“The North Star” is a movie I admire for the effort, patience and talent—all sincere—that went into the making of it; but it is one that I feel is too careful of how it walks and what path it takes. This in spite of there being no shoddiness, that it is a grateful, compassionate tribute to the Russian people, projected cleanly and with that elegance of craftsmanship that Sam Goldwyn manages by obtaining the best material and artists available to satisfy his idea of a well tooled product; that Lillian Hellman wrote the script, the first she has done directly for the movies; Lewis Milestone did the directing, James Wong Howe the photography and Aaron Copland the music.

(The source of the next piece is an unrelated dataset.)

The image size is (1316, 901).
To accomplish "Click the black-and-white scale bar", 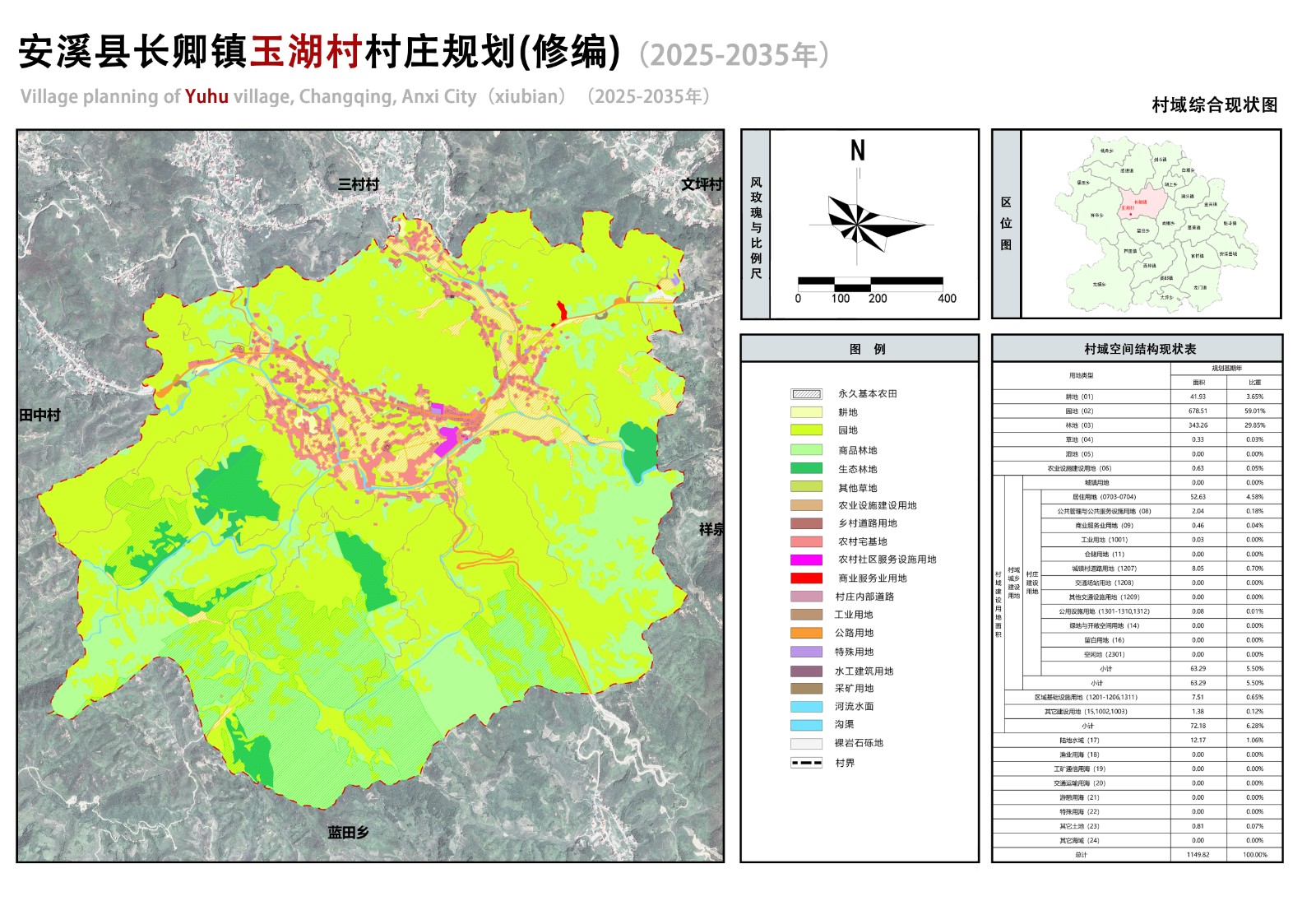I will point(870,284).
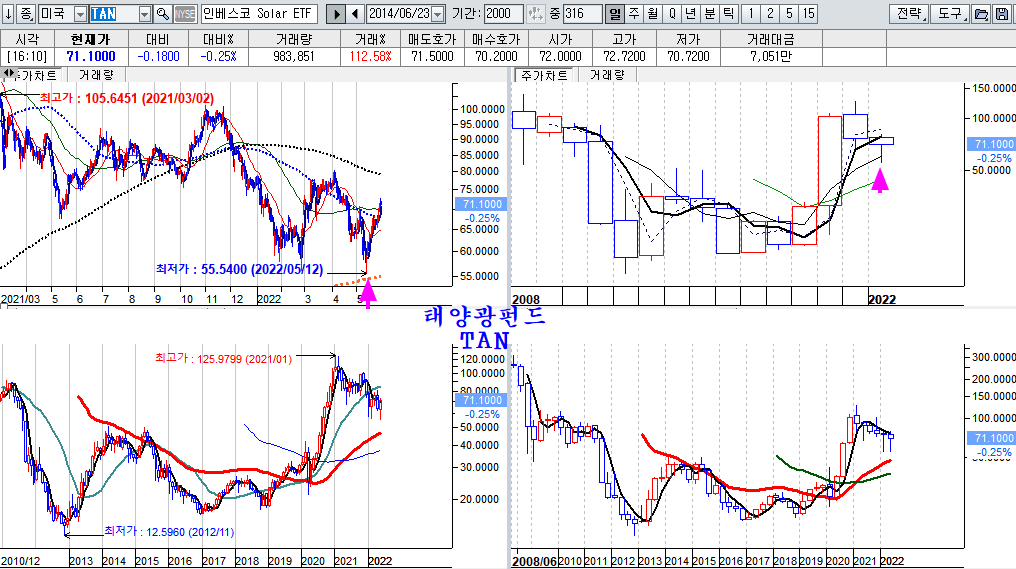Click the down-arrow icon at toolbar start
1016x569 pixels.
tap(8, 14)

“North Star” is the name of a Soviet coöperative farm and village on the Bessarabian frontier. Its life is shown during the two peaceful, unsuspecting days before June 20, 1941, and during the next two days when the villagers go through the first horror of the German invasion, lose their village to the Germans and return as guerillas to destroy both. There is a freedom evident in its material; whether it is singing, dancing, going to school or a walking trip of four young Russians to Kiev, it has an unhampered mobility that is free of all paternalism. The Russian life it projects (any part of which could be used to advertise Sunkist oranges) is a fount of gayety and brightness and people who are free of all rancor or selfishness. But the movie does not express the ultimate freedom in which individuality or differences in people are respected—its characters are so undifferentiated (unusual for a Hellman script) that they are not only uninteresting but are difficult to keep apart. Here again coöperative life, or communism, is adolescently denatured. And there is no great figure of fascism presented, to accent, or put a strain on, freedom. It is simply another picture in which the ideas more difficult of expression are evaded by being taken for granted as known already to the audience.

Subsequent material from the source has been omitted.